Si la navidad, sin albo sombrero aquí en el hemisferio norte, virase con el mundo cualquier mañana para presentársenos de pronto florida y primaveral, un temblor de desasosiego recorrería, tembloroso como un ciempiés con sus mil patitas dormidas, el espinazo de la humanidad.
Nadie se atrevería a emborrachar el
pavo; a comprar las hermosas, lujuriosas ruedas de mazapán de
Toledo, con la efigie del bigotudo fundador de la casa en dulce
tricromía de oros y azules de cajas de puros; a beber el barato y
ruidoso champán catalán de las baratas fiestas familiares, esas
jolgoriosas reuniones de toda la familia y el novio de la niña –que
prepara oposiciones a notarías o registros, las que antes salgan-,
donde el único semblante nublado es el del patrón, que piensa en
los treinta y un días de enero.
Sería la era atómica –o algo muy
parecido- la navidad vestida de tul. Los modistos de señora
correrían despavoridos al observatorio, y el sabio de turno,
mesándose la luenga barba –como corresponde-, les susurraría
tímidas confortadoras palabritas de consuelo y resignación, al
oído. Los niños echarían su piel color de rosa del mes de abril y
las señoritas casaderas, ya con los partes de boda encargados, se
columpiarían en la guirnalda del suave ridículo como griegas de la
antigüedad.
Daríamos lo que se nos pidiera –confiamos en que nunca se nos pediría demasiado- por poder usar en la navidad, alrededor del día de Inocentes, nuestro hermoso jipijapa blanco. Miraríamos a los turistas de un modo realmente comprensivo y nos reiríamos las tripas, en el depósito de cadáveres, contemplando los graciosos adolescentes muertos de insolación. Los niños pedirían helados de grosella –helados para el exclusivo uso de orquídeas y caracoles- a sus tíos carnales, y las niñas vocearían sin compás buscando a la viudita del conde del romance. Son las cosas que la guerra trae –dirían los sesudos varones- al alimón con la gripe y la disentería, las cosas malas que la guerra nos deja… Los mirlos silbarían a Bach –en lugar de silbar a Chopin y a Strawinsky, que sería lo correcto-, y los familiares canarios que pican terrones de azúcar entonarían, de todo corazón, piadosos himnos al compás de tres por cuatro.
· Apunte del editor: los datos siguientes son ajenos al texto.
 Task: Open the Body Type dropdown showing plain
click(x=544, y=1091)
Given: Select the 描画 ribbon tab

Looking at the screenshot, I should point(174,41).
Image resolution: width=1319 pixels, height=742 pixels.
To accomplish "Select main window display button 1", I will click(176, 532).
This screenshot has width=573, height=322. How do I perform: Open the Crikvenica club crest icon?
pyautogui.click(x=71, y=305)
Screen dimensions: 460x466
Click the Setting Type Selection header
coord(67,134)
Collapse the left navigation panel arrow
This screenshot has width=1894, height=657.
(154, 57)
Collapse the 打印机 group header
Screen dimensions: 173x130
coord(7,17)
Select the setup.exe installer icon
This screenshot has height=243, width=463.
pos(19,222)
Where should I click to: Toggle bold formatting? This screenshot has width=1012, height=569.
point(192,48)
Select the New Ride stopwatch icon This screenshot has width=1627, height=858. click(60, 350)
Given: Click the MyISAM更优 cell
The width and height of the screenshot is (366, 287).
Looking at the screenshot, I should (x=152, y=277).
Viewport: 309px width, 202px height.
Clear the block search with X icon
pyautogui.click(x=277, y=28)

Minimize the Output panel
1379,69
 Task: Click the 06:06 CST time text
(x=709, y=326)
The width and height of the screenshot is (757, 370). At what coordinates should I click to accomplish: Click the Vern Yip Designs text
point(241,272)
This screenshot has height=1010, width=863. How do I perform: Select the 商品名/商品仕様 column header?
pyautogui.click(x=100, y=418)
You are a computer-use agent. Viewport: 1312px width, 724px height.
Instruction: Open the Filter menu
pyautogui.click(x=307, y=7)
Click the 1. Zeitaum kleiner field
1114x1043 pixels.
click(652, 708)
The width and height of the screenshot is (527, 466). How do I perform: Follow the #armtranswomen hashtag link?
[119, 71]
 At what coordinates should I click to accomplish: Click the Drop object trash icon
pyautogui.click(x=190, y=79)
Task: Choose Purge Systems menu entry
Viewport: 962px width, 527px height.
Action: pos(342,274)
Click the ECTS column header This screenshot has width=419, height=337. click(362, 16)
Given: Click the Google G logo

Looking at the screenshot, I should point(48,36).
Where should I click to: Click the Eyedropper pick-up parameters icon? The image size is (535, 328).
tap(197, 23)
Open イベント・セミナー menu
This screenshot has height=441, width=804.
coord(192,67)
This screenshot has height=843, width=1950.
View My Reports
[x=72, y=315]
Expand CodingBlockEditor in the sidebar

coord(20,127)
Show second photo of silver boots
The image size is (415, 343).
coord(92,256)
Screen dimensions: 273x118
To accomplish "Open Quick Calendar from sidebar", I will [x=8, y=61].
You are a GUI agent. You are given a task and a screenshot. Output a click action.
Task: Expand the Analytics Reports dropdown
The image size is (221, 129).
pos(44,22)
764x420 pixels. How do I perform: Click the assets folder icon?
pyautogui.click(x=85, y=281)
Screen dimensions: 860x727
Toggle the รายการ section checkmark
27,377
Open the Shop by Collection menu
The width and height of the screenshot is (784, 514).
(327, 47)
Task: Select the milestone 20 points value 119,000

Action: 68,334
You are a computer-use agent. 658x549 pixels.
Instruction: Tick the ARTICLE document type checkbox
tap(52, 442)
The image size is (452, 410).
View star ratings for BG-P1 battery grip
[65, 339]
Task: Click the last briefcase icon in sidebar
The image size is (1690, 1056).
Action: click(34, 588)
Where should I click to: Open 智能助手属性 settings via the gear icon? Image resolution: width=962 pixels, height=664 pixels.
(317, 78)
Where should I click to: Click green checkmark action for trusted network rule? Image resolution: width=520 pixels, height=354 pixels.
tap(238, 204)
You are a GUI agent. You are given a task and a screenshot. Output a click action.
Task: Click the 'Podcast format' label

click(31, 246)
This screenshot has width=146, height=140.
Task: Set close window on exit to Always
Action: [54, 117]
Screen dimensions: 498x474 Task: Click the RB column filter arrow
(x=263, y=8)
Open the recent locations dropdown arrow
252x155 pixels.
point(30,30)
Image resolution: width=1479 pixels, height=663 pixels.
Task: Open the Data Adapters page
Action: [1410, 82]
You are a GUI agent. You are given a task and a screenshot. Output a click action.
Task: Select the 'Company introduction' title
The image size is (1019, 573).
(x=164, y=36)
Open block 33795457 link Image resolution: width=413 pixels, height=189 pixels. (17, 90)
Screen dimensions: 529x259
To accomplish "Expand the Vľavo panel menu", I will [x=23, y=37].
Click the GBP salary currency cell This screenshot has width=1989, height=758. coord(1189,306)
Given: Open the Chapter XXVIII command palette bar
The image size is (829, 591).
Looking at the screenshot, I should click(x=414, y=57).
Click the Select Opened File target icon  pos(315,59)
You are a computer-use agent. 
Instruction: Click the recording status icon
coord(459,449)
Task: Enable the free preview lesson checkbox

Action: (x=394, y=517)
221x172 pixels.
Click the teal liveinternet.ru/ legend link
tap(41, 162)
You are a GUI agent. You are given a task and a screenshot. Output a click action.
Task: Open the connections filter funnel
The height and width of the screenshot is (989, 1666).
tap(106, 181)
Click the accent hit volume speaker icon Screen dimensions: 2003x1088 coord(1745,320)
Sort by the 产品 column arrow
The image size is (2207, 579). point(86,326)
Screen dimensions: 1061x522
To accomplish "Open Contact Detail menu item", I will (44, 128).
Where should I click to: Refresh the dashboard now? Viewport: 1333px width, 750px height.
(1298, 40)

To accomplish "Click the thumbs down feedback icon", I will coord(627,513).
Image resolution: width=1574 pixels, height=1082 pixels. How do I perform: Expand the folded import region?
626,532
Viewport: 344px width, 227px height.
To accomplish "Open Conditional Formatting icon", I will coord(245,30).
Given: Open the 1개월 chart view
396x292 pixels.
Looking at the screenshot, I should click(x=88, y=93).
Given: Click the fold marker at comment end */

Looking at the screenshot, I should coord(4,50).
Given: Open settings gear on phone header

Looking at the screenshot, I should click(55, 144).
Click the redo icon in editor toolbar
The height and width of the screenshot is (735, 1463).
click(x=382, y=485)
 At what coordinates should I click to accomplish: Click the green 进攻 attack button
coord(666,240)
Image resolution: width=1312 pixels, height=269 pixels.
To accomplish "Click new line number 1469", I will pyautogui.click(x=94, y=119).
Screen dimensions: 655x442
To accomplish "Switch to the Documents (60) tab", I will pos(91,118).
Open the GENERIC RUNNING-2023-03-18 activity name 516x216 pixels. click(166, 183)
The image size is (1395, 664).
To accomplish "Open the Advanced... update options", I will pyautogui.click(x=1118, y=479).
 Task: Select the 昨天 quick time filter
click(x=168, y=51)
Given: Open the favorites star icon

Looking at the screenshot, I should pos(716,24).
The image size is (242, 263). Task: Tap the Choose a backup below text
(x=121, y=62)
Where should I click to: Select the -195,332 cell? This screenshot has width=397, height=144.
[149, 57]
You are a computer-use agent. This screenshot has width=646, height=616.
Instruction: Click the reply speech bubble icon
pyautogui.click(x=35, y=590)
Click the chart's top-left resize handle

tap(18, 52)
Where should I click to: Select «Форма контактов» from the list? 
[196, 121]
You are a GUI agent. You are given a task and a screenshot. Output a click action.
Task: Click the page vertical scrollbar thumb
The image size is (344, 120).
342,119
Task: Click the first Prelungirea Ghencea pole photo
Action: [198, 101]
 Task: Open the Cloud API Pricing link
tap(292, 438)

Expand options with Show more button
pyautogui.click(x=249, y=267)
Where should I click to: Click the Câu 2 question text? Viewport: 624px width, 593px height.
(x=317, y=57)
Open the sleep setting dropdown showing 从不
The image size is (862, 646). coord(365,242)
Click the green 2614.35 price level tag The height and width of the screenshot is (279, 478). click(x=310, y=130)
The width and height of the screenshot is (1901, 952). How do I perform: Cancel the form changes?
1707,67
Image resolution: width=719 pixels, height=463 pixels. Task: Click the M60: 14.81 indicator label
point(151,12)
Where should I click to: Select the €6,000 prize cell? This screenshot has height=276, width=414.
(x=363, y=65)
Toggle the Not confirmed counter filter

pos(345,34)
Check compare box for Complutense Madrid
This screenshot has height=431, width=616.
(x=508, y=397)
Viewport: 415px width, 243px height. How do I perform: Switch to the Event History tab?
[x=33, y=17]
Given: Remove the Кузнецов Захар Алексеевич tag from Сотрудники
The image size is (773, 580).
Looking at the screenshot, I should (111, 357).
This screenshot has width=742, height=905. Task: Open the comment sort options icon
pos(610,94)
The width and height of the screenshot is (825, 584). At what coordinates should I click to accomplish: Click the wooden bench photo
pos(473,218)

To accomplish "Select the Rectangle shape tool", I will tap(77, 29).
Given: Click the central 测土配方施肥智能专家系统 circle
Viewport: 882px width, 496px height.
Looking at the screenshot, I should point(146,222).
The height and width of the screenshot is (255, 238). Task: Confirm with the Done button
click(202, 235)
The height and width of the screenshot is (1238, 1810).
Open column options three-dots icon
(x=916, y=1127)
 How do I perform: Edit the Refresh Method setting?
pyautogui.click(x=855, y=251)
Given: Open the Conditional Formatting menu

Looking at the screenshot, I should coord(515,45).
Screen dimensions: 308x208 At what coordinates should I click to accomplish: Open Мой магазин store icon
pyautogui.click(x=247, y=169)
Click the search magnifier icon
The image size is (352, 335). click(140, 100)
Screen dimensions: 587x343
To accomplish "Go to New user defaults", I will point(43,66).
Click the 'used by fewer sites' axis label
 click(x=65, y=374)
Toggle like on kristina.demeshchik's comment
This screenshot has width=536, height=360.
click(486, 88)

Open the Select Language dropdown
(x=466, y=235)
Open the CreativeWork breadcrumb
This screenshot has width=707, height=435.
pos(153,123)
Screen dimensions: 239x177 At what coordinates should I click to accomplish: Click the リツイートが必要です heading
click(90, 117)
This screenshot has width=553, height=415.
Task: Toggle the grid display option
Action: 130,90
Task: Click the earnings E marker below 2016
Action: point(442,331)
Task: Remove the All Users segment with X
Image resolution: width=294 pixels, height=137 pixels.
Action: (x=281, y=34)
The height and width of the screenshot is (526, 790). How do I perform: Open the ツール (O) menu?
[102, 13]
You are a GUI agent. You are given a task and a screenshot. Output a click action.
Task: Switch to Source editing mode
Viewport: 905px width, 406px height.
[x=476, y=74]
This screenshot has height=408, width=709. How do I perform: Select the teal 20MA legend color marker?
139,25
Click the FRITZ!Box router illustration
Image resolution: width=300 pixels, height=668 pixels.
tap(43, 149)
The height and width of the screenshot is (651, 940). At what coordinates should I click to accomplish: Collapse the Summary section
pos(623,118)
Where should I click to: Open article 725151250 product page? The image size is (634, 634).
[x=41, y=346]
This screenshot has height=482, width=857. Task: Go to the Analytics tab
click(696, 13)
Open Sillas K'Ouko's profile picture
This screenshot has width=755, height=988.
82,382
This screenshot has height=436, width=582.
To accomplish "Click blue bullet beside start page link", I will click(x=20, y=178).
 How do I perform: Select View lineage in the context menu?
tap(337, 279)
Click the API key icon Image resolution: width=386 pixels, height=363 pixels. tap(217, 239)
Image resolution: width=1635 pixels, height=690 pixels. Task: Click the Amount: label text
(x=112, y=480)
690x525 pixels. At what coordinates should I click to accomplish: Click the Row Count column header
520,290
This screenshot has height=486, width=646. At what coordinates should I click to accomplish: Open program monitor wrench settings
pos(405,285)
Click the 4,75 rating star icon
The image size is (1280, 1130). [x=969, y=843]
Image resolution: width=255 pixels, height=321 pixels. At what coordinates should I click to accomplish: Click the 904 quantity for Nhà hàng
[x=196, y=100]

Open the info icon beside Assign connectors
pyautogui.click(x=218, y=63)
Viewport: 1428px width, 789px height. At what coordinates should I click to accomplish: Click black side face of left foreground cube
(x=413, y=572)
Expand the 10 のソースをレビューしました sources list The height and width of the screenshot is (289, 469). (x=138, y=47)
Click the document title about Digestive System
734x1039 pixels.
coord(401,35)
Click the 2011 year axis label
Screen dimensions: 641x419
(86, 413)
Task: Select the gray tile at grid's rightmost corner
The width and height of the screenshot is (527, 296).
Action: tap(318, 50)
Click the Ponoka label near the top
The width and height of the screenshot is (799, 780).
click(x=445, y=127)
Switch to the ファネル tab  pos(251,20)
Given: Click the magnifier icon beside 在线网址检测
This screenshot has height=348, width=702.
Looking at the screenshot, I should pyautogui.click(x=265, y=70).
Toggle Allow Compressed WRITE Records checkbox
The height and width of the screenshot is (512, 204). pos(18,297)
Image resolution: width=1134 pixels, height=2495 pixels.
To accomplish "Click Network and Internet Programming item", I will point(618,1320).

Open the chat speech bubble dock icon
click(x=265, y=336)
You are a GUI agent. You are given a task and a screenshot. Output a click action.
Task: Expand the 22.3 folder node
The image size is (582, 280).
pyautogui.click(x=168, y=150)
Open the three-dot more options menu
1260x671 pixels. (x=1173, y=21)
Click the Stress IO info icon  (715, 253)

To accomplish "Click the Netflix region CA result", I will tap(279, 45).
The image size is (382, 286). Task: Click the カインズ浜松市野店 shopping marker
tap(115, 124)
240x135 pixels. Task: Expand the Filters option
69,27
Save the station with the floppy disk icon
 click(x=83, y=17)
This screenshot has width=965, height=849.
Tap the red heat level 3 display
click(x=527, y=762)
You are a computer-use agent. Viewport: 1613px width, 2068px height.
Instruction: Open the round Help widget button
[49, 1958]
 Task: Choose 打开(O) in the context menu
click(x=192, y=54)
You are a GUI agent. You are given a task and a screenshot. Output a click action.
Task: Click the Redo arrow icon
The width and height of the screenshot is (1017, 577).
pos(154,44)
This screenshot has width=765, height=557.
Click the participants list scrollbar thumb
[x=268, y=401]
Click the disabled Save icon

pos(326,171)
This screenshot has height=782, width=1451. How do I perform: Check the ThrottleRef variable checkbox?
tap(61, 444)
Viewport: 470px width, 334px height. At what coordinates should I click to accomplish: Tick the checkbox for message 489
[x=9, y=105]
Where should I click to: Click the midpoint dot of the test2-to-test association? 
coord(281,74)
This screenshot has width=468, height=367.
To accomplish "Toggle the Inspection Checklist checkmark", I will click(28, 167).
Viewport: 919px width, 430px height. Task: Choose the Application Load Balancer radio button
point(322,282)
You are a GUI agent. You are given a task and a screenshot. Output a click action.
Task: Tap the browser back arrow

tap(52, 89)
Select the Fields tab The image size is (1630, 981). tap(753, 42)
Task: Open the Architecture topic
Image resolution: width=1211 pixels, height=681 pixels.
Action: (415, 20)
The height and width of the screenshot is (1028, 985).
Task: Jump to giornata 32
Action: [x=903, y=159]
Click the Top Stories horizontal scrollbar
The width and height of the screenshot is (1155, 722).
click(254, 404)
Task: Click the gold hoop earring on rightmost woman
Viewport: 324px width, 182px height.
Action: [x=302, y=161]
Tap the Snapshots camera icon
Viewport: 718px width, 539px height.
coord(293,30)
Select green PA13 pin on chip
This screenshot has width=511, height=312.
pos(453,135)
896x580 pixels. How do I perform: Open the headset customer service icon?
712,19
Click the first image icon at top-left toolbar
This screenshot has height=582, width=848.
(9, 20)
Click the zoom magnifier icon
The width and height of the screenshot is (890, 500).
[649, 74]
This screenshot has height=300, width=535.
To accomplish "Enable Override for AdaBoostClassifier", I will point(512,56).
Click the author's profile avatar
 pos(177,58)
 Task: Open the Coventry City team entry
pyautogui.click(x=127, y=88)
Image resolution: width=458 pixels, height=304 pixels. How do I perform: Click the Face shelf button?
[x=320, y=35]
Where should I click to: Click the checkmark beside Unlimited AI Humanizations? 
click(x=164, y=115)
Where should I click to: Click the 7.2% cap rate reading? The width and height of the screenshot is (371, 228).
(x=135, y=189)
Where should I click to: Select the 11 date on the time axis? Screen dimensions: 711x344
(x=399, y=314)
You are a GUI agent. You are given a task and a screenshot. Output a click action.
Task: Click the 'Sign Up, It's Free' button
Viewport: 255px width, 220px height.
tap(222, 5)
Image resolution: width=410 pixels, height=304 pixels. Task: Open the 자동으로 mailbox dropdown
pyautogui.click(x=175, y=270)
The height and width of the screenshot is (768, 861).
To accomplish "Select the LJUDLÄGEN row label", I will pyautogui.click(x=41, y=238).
Nadie, en su insensatez, podría
calcular el mal de los refranes del campo al quebrar las leyes de la
indumentaria.
A la navidad en viernes, siembra por do
pudieres, respaldado por su primo hermano el navidad en domingo,
vende los bueyes y échalos en trigo, se opondrían siempre las
sinrazones de la piscina decembrina, de la vaporosa toilette
navideña, del niño que suda en el Retiro, sintiéndose hondamente,
despiadadamente desgraciado.
Calculamos el error óptico de la
presbicia del mundo, cuando vemos al loco barbudo que se empeña en
escribir cuentos breves sólo por ver su nombre en letra de molde. Es
grave lo que sucede. Sólo la mera divagación, bordeando siempre la
costa mansa de la indiferencia, puede con las sombras del que se
queda –como un ciervo disecado-, rascándole el pie a la navidad
del siempre fuera de tiempo.
Seamos caritativos y pensemos que la
navidad llegue vestida de blanco como una novia. Los himnos de los
poblados temblarían colgados de las acacias y el muérdago y el
acebo de los árboles de navidad se sentirían más, todavía más
verdes que en todos los años conocidos.
Recemos porque así sea. La navidad llega con el fin de año, y el tictac del reloj de cuco –el único reloj con vida- sopla las migas de turrón de Jijona que quedan sobre el mantel azul con flores blancas de las grandes solemnidades.
Es, quizá, lo mejor y más saludable.
Algo así como el agua medicinal que, a cambio del mal olor, nos
quita todos los granos y sarpullidos que hace años nos enviaron por
correo, desde la Guinea continental.